Nein, wir haben unsere eigene Caching-In­frastruktur. Alles ist sehr nahe beieinander: Wir starten bei Netstream und gehen dann über unser eigenes Netzwerk. Es ist uns deshalb möglich, wo nötig, Caching-Server einzubauen. Wir haben zwei Verbindungen zu Swisscom. Dort sind zwei Caching-Server platziert, um die Auslastung vom Unicast-Traffic zu balancieren. Bei den Codecs setzen wir exklusiv auf h.264. Für die Standardauflösung nutzen wir 5 MB/s Bandbreite, für HD sind es 10 MB/s. Wir komprimieren sämtliche Signale im h.264-Format.

Wo werden die Daten gespeichert, wenn ein Zuschauer die Live-Pause betätigt oder eine Sendung aufzeichnet?

Die Sunrise-Settop-Box ist mit einem Harddisk-Drive ausgestattet. Das ist heute Standard. Wenn man also die Aufnahmefunktion nutzt, werden die Daten lokal auf der Box gespeichert. Wir haben Pläne für die Zukunft und wir werden das Produkt weiter ausbauen. Dazu kann ich aber im Moment noch nichts sagen.

Von wem beziehen Sie das Video-on-Demand?

Filme und Serien beziehen wir von der Neuenburger Firma Homedia. Deren Brand heisst "HollyStar". Die Firma kam ursprünglich aus dem Videoverleih, heute bietet sie Video-on-Demand an. Wir wollen unser Angebot kontinuierlich ausbauen.

Ein Thema sind Sportübertragungen. Die ­haben Sie ja im Moment nicht im Angebot.
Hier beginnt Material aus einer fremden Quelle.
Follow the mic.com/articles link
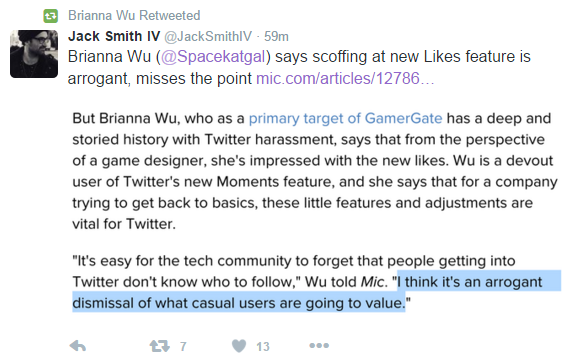tap(345, 78)
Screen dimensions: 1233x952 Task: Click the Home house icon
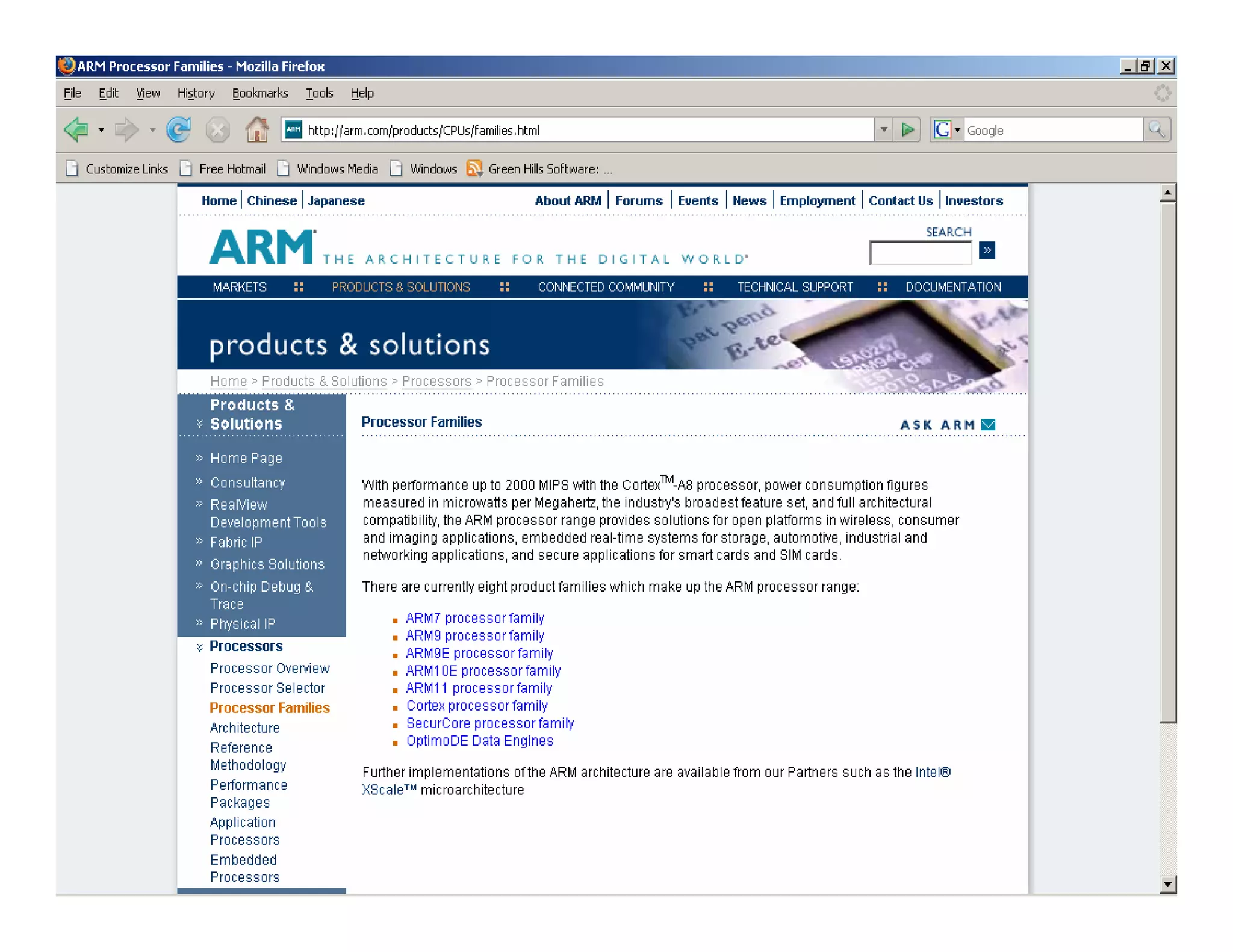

Die sind im Moment schlicht nicht verfügbar. Wir sind mit Teleclub laufend in Kontakt. Für den Moment gestalten sich die Verhandlungen eher schwierig. Die Rechte an den Sportveranstaltungen sind über Jahre hinaus vergeben. Das Geschäft mit den Sportübertragungen ist ein "Big Game". Es kostet viel. Wir sehen aber auch, dass es ein grosses Bedürfnis ist. Wir bleiben dran.

Swisscom hat aktuell rund 600 000 IPTV-Kunden. Haben Sie eine Zielvorgabe, bis wann Sie wie viele Kunden auf Ihrem Angebot haben möchten?

Ganz viele. (Lacht) Wir haben jetzt das Produkt lanciert. Bereits zum jetzigen Zeitpunkt haben erfreulich viele Kunden bestellt, dies ohne dass wir übermässig viel Werbung und Hype um unser Produkt gemacht hätten. Über konkrete Zahlen werden wir zu gegebener Zeit Auskunft geben. Uns zum jetzigen Zeitpunkt mit Swisscom zu vergleichen, die schon sechs Jahre Erfahrungen sammeln konnte, ist nicht ganz aussagekräftig. Es ist wichtig zu sehen, dass wir erst am Anfang stehen.

Zum Schluss ein Blick in die Glaskugel: Wie werden wir in zehn Jahren TV schauen?

Ich denke, dass die Konsumenten immer mehr auswählen werden, was sie schauen wollen. Sie wollen nicht mehr nur gefüttert werden. Ich kann das auch bei mir selbst beobachten: Ich schaue das normale lineare TV nur noch selten. Vielmehr zeichne ich Sendungen auf, die ich mir dann später anschaue, zum Beispiel mit der "ComeBack TV"-Funktion. Und es geht auch nicht mehr um Videos. Es geht um Inhalte. Es geht dann darum, diese auf allen möglichen Endgeräten zu konsumieren. Zum Beispiel werden auch Apps vermehrt im TV Einzug halten.